Tuesday, March 11, 2008

The FHB project - part 3 - Attribute generation and basic task resolution

I've decided that I want a character's race to affect his attributes, therefore, before I can design the races I need to work out my attribute generation system, and related to that, the task resolution system.

Attributes

I quite like D&D's attribute range of 3-18, so we'll go with that, however I don't like the idea of races providing a flat bonus to attributes, so we need a new way of adjusting attributes.

We could change the die-type used, but that would radically change the range of attributes generated, so instead I look at skewing the results whilst still keeping them in a 3-18 range.

One of the attribute generation methods in various forms of D&D is to roll 4d6 and take the highest three. This, I think is a good starting point for my attribute generation system.

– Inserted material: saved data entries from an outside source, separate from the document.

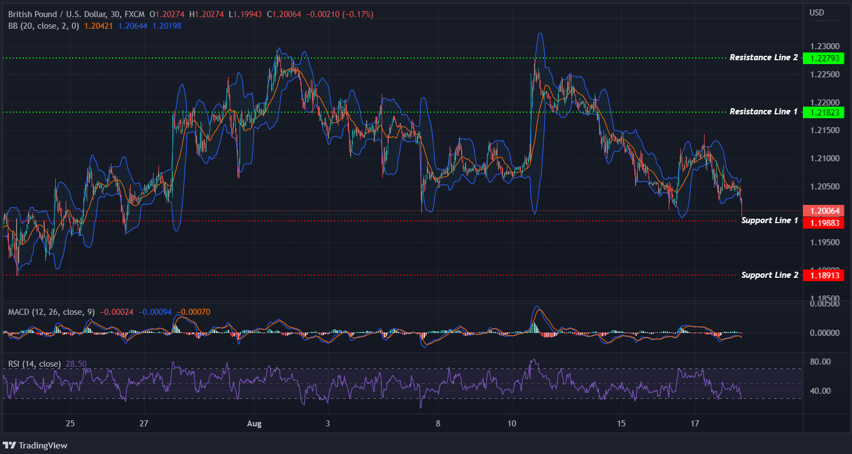Click the TradingView logo icon

pos(9,445)
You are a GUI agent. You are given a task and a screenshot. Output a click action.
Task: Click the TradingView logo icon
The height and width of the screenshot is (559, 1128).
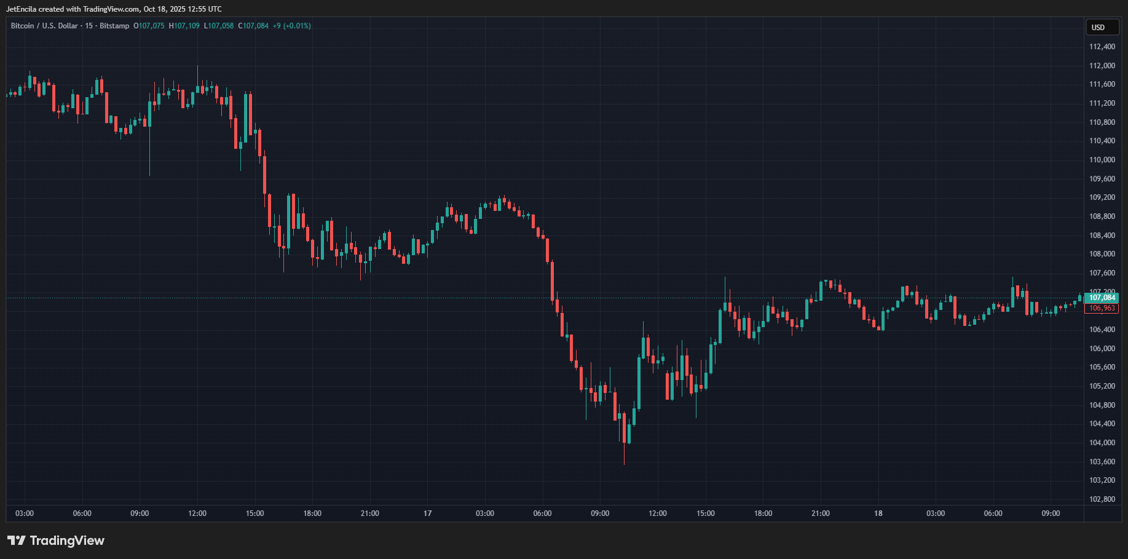click(x=16, y=541)
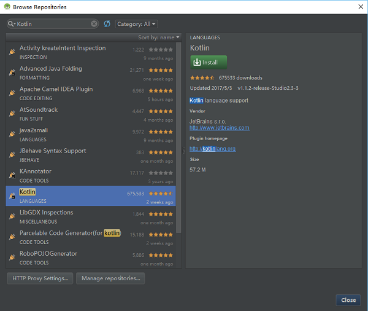The width and height of the screenshot is (368, 311).
Task: Open the jetbrains.com vendor link
Action: click(220, 128)
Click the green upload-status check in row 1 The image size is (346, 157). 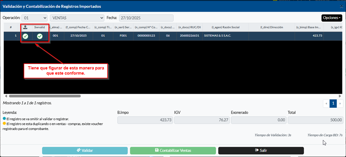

Attributes can be Normal, Slighted or Favoured. Normal attributes are rolled on 3d6. Favoured attributes are rolled on 4d6 dropping the lowest number and finally, Slighted attributes are rolled on 4d6, dropping the highest number rolled.

The Favoured/Normal/Slighted attribute categories are simillar to the system used to Tales of Garghentihr, though I didn't make the connection until I'd decided on it. The terminology may be changed for the final version.

For example, if we're creating a character with Favoured Agility and Slighted Personality, the die rolls and final scores could look like this.

Strength ------- 4,3,1 ----- 7
Toughness ------ 2,1,1 ----- 5
*Agility ------- 1,3,4,5 --- 12
Intelligence --- 6,5,6 ----- 17
Willpower ------ 2,1,5 ----- 8
-Personality --- 6,2,2,5 --- 9

Whilst we had some pretty bad rolls, and the highest attribute turned out to be one of the Normal ones, I'm pretty happy with this as a generation system.

To allow greater customisation I'm going to allow one pair of attributes to be swopped, under the condition that if swopping a favoured attribute, the new favoured attribute must be higher than what was rolled, and if swopping a slighted attribute, the new value of the slighted attribute must be less than what was rolled, so in the example above, we could swop Agility with Intelligence, or Personality with anything except Agility or Intelligence. Any of the other attributes could be swopped freely.

Task resolution

Now that we have our attributes, I need to know how to use them in task resolution. The obvious one would be d20 or 3d6 and a roll under system, but I like percentiles.

The easy way to make attributes in a 3-18 range usable with percentiles is to multiply them each by 5. Since we don't want to throw away the existing attributes, we'll have a new stat, called a Success number.

Using the results above, we have the following success numbers:

Strength ------- 7 ---- 35
Toughness ------ 5 ---- 25
*Agility ------- 12 --- 60
Intelligence --- 17 --- 85
Willpower ------ 8 ---- 40
-Personality --- 9 ---- 45

Next we'll look at the races and classes.

3 comments:

QE said...

I like the skewed probabilities in place of flat modifiers.

I might start my own FHB (although I agree that it's all a bit meta and doing so deliberately won't have the same worth).

Anonymous said...

If Personality is slighted, shouldn't you drop the six, leaving it with a score of 8, not 9?

-Personality --- 6,2,1,5 --- 9

Madcat said...

You are quite right.

The reason is that I originally rolled 6,2,2,5, then thought I'd added things wrong, so adjusted the die-roll printed.

Now re-adjusted to the original correct value.